When the line containing "Given: Click the person table title" appears in the entries below, begin printing there and stop after the line containing "Given: Select Specific"; print each of those lines exactly and no other line.

----

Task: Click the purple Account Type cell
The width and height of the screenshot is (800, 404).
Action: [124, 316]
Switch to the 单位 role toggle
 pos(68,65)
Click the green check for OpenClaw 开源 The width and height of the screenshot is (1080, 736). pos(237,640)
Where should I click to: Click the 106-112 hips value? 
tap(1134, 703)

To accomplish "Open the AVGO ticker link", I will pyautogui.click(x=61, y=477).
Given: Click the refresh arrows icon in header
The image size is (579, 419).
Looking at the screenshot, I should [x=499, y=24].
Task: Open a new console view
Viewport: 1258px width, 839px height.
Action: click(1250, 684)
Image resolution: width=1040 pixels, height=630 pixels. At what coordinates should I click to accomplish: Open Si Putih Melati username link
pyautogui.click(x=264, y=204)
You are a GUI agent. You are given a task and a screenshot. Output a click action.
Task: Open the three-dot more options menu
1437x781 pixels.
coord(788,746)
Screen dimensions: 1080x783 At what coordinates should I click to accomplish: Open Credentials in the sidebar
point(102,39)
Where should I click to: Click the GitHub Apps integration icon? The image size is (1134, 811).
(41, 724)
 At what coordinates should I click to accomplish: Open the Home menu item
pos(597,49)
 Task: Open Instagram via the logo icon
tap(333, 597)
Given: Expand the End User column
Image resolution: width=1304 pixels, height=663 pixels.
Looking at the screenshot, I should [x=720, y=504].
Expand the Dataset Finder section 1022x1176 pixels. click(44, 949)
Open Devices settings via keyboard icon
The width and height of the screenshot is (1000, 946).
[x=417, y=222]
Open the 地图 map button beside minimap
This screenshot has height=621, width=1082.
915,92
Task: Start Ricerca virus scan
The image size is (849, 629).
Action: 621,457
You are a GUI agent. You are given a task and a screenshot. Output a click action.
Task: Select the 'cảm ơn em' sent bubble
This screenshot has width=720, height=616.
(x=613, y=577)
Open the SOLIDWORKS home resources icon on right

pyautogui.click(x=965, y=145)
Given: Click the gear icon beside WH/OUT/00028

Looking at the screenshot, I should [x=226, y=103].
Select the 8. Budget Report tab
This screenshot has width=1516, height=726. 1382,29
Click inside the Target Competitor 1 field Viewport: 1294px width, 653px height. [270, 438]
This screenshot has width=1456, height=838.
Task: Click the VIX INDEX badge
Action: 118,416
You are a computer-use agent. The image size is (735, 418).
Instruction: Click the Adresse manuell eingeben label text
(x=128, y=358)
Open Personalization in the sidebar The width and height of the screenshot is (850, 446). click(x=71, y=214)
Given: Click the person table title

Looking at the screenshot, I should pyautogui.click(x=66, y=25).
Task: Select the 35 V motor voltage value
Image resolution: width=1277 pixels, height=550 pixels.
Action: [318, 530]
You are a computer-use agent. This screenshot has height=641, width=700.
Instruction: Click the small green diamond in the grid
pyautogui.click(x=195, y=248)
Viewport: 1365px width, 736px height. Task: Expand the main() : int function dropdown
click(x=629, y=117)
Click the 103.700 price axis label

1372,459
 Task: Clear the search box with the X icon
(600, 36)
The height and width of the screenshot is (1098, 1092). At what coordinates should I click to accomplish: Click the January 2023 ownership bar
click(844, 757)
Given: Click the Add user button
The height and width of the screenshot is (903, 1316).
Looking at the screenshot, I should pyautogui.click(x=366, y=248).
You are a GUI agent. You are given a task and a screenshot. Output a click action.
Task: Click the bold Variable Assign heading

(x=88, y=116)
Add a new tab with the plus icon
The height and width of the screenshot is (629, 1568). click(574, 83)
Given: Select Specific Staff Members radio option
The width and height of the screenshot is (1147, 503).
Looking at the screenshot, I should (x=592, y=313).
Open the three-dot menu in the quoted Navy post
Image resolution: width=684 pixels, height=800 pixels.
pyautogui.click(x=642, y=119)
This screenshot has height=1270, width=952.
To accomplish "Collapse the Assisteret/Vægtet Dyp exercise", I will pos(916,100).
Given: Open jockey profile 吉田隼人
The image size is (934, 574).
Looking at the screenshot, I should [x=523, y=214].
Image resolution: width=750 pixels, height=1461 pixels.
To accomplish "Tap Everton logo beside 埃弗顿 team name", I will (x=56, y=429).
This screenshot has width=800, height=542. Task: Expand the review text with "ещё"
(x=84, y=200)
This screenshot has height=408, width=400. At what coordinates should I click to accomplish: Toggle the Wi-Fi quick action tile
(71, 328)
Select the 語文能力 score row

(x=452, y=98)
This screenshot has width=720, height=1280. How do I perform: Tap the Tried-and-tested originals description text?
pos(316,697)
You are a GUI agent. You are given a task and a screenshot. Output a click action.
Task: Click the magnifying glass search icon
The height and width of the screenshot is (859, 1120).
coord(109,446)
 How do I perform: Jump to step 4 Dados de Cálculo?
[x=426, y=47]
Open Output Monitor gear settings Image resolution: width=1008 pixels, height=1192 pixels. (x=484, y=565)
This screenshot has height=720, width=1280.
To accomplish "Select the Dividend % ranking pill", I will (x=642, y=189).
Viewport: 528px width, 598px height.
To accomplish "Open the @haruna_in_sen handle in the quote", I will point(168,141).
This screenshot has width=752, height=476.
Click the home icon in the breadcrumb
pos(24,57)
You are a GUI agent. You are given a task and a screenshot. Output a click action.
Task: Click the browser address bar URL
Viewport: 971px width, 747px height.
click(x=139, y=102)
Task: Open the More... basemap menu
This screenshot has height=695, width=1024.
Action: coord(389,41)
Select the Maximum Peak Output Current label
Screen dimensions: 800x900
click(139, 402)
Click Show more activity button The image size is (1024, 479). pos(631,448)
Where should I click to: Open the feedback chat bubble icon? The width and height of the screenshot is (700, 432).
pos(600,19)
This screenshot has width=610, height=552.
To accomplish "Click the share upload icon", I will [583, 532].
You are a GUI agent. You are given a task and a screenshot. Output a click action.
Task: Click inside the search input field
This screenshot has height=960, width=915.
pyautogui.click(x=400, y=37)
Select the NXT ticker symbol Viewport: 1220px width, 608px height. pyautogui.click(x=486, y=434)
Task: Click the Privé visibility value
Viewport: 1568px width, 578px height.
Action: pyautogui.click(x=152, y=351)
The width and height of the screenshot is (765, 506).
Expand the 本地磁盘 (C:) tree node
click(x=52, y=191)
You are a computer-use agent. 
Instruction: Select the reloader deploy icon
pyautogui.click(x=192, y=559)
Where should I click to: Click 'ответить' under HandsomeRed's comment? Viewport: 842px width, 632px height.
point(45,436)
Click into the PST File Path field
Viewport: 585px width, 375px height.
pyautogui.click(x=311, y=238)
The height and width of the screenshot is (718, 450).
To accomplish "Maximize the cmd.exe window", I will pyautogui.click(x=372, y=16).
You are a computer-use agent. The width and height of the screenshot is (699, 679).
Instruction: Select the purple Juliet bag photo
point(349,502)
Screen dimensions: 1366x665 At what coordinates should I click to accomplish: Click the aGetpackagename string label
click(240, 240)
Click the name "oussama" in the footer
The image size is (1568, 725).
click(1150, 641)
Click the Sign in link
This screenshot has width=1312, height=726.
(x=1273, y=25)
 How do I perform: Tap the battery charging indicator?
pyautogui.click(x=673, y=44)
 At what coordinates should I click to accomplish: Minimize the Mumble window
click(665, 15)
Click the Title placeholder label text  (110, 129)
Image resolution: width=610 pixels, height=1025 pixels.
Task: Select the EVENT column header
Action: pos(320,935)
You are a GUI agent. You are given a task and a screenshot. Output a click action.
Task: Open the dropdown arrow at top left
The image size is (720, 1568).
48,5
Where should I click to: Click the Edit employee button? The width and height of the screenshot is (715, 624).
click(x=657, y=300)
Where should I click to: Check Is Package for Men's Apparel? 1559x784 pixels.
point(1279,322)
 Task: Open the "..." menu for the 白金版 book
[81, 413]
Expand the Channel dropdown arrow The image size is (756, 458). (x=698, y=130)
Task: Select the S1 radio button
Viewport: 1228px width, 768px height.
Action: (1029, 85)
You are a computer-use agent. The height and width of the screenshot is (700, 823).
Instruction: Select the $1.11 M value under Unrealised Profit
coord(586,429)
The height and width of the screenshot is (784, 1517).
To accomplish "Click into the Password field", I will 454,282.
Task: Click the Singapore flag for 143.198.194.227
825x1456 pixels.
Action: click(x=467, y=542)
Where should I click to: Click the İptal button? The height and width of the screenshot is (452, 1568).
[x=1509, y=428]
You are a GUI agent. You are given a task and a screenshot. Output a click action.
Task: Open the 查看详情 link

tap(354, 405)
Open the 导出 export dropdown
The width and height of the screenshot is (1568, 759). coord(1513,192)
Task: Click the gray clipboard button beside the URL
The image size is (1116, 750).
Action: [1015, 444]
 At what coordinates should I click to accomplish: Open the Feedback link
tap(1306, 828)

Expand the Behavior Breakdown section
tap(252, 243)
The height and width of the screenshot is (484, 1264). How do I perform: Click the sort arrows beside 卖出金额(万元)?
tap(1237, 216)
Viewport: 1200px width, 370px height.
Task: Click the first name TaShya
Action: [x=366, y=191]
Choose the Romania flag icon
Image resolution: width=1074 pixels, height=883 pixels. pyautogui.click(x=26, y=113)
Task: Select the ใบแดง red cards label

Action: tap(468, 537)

----

→ SOLUTION TO THIS PROBLEM:
Given: Click the person table title

Looking at the screenshot, I should pyautogui.click(x=66, y=25).
Task: Select the 35 V motor voltage value
Image resolution: width=1277 pixels, height=550 pixels.
Action: [318, 530]
You are a computer-use agent. This screenshot has height=641, width=700.
Instruction: Click the small green diamond in the grid
pyautogui.click(x=195, y=248)
Viewport: 1365px width, 736px height. Task: Expand the main() : int function dropdown
click(x=629, y=117)
Click the 103.700 price axis label

1372,459
 Task: Clear the search box with the X icon
(600, 36)
The height and width of the screenshot is (1098, 1092). At what coordinates should I click to accomplish: Click the January 2023 ownership bar
click(844, 757)
Given: Click the Add user button
The height and width of the screenshot is (903, 1316).
Looking at the screenshot, I should pyautogui.click(x=366, y=248).
You are a GUI agent. You are given a task and a screenshot. Output a click action.
Task: Click the bold Variable Assign heading

(x=88, y=116)
Add a new tab with the plus icon
The height and width of the screenshot is (629, 1568). click(574, 83)
Given: Select Specific Staff Members radio option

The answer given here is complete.